3. Any person who shall commit a felony after having been convicted by final judgment, before beginning to serve such sentence, or while serving the same. (Article 160, RPC)

4. A person shall be deemed to be habitually delinquent, if within a period of ten years from the date of his release or last conviction of the crime of robbery, theft, estafa, or falsification, he is found guilty of any of said crimes a third time or oftener. (Article 62, RPC)

Q: When does the accessory penalty of civil interdiction attach?

A: When the penalty imposed is death, reclusion perpetua, or reclusion temporal. (Art. 40 and 41, RPC)

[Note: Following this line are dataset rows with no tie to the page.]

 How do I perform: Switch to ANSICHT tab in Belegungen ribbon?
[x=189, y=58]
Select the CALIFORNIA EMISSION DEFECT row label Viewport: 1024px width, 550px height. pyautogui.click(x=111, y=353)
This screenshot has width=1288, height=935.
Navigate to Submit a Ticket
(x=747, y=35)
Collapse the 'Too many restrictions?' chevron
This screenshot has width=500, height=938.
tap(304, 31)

Q: May a person under civil interdiction make a last will and testament?

A: Yes. The making of a last will and testament is in effect a disposition of property mortis causa. The persons under civil interdiction are only prohibited from making dispositions of property by acts or conveyances inter vivos. (Art. 31, RPC)

Q: What are the are two kinds of complex crime?

A: The first is known as compound crime, or when a single act constitutes two or more grave or less grave felonies while the other is known as complex crime proper, or when an offense is a necessary means for committing the other. (People vs. Nelmida, G.R. No. 184500, Sept. 11, 2012)

Q: A killed multiple seamen out of revenge for a previous altercation by driving them over with a van, what was the crime committed?

A: When the felony committed by the accused is double murder with multiple attempted murder, it is a complex crime contemplated under Article 48 of the RPC. (People vs. Punzalan, G.R. No. 199892, Dec. 10, 2012)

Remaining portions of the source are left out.